1.
「君との婚約は、破棄する。そして私は、君の妹のナタリーと新たに婚約することにした。このことには、君のご両親もすでに納得している」
「え……」
侯爵令嬢である私、エルシー・バスティンは、婚約者である侯爵令息のレックス・ザイクナーに婚約破棄を言い渡された。
突然のことで、頭が追いつかなかった。
婚約破棄?
しかも、妹のナタリーと婚約?
両親はそれに納得しているですって?
「ぼうっとしているけど、状況は理解した? お姉さまはもう、いらないのよ。ああ、それと、絶望しているところを悪いけど、もう一つ、お姉さまに知らせることがあるわ。これももう、私のものになったから」
「え!? それは……」
妹が持っていたのは、私が経営しているお店の権利書と、それを譲渡すると記された書類だった。

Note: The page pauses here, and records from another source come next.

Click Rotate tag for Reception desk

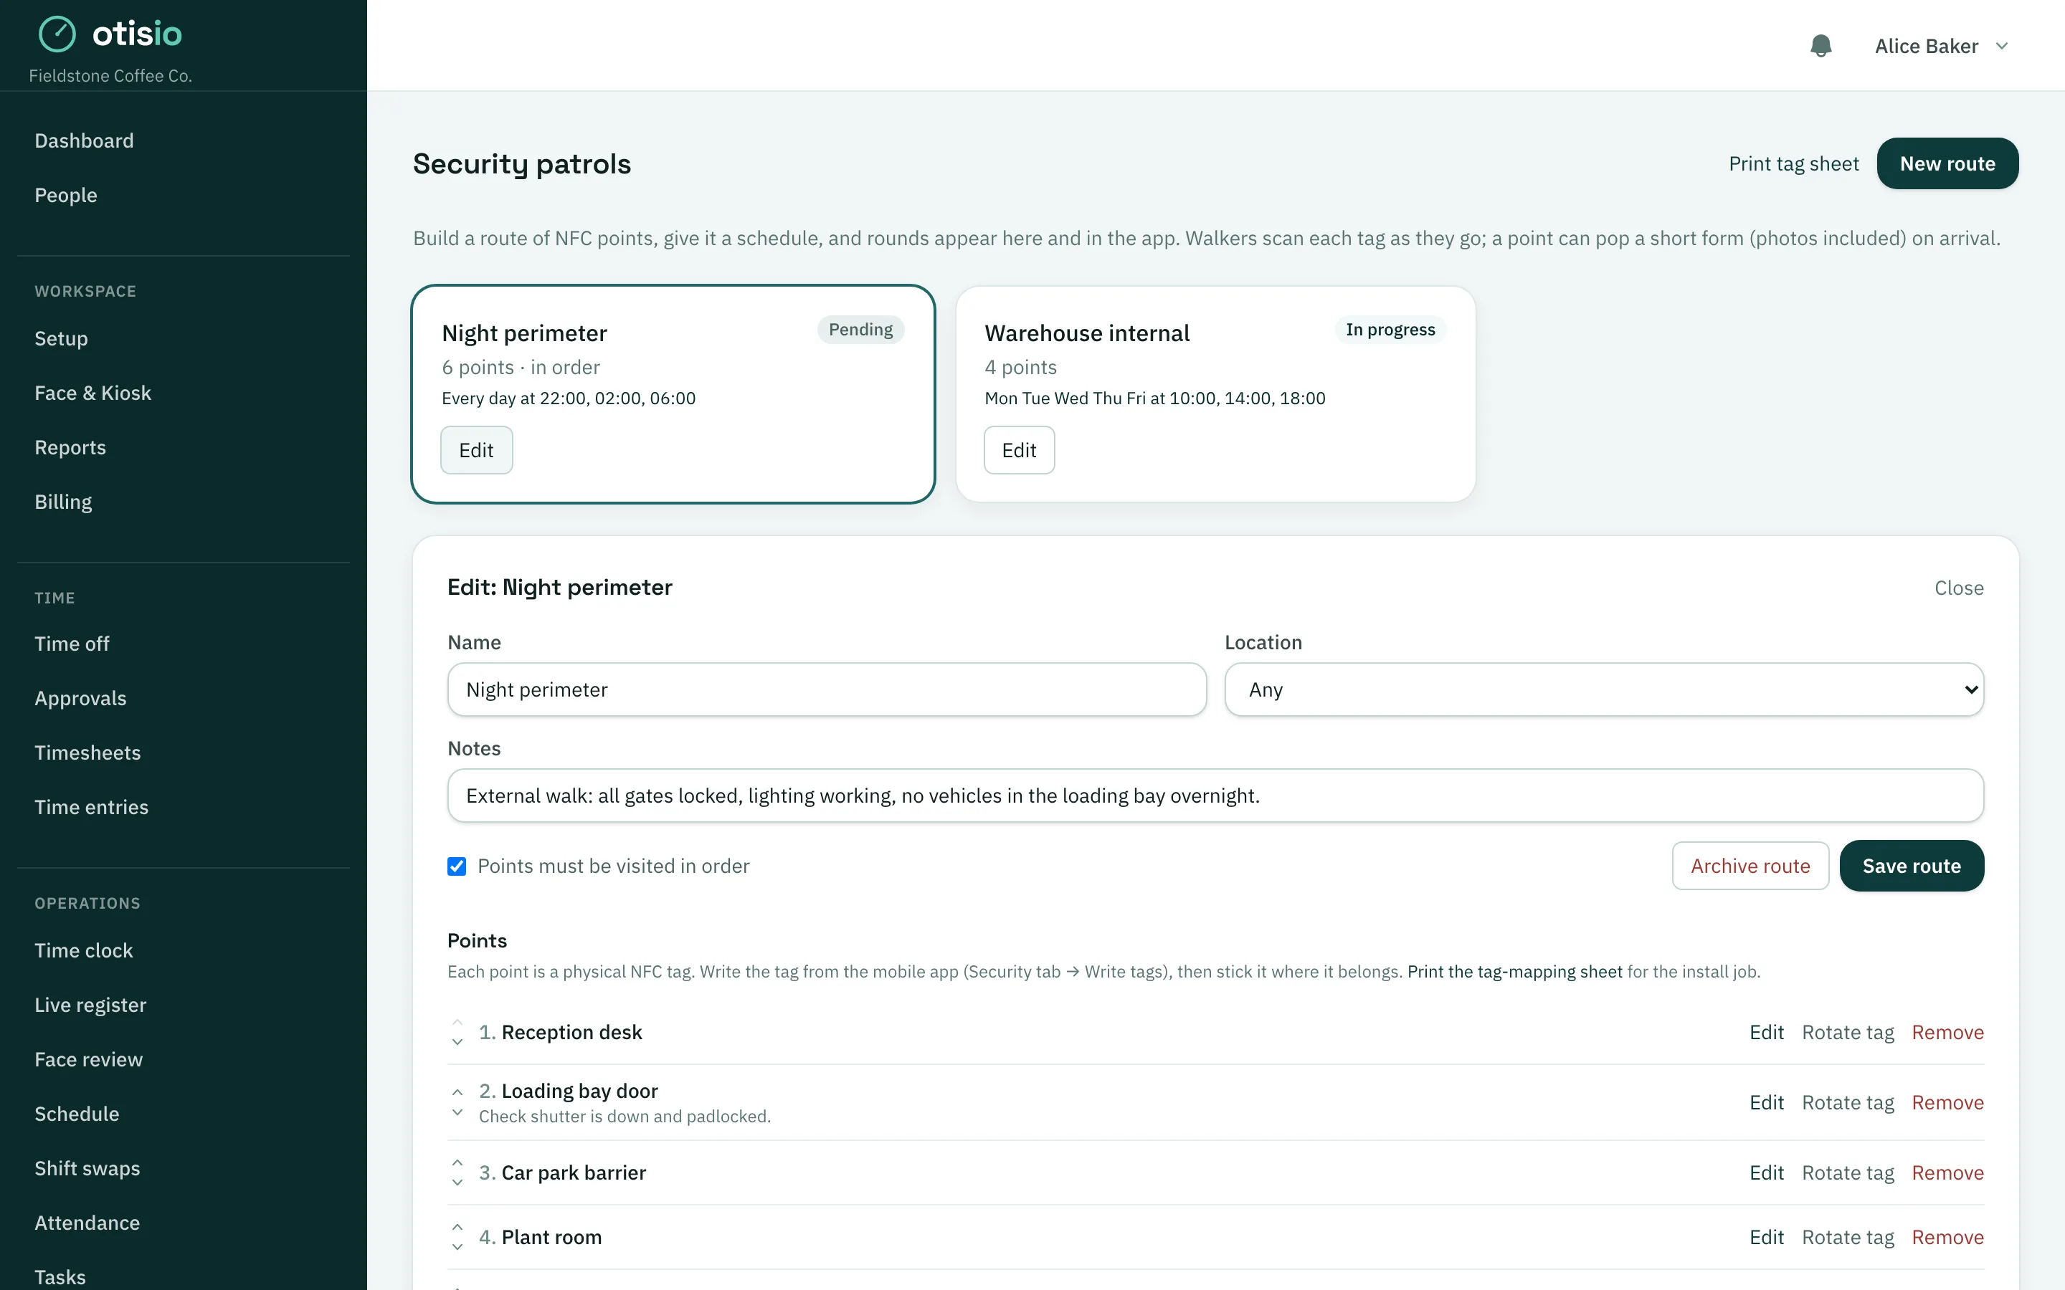tap(1847, 1032)
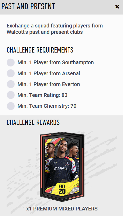Click the EA Sports logo on the jersey
Viewport: 123px width, 216px height.
pos(61,168)
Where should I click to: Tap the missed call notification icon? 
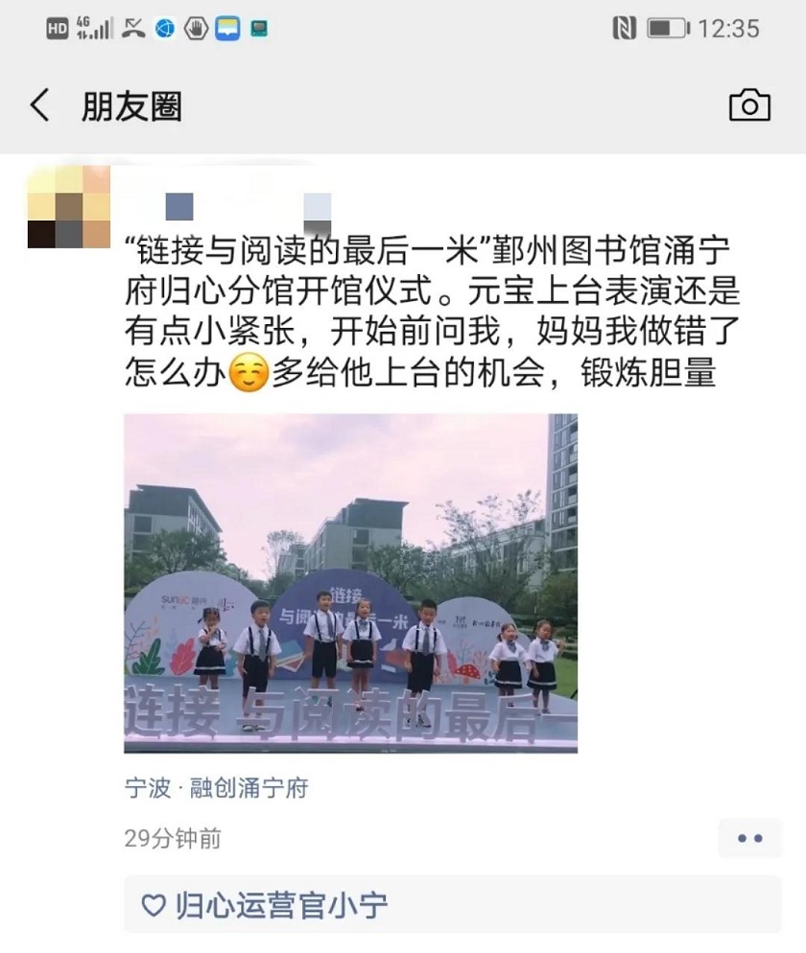[x=132, y=29]
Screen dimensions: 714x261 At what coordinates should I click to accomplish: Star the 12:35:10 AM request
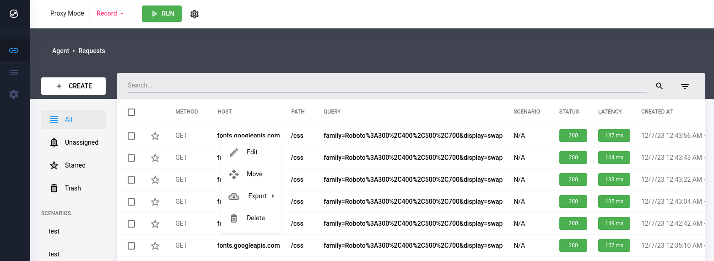coord(155,246)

「お姉さまの捺印とサインは、私がしておいてあげたわ。お姉さまのお手を煩わせるわけにはいきませんものね」
妹は高らかに笑っていた。
どうしてこんな、ひどいことができるの?
そして、どうしてこんなひどいことが、この家では許されているの?
もう、耐えられない。
今まで頑張ってきたけれど、もう限界だ。
私は、この家を出る決心をした。
「惨めね、お姉さま。何もかも私に奪われた今の気分はどう? あ、その顔を見ると、聞くまでもないわね」
家を出る私を見送る時も、妹は笑っていた。
元婚約者も、両親も一緒になって笑っていた。
「さようなら……」
私は家を出た。
誰一人、寂しがったり、悲しんだりしている者はいなかった。
私は絶望しながら、暗い夜の中、一人で街を歩いていた。
しかし、失意のどん底だった私は、なぜかこの国の第四王子に溺愛されることになるのだった。
一方、私から何もかも奪った妹たちは……。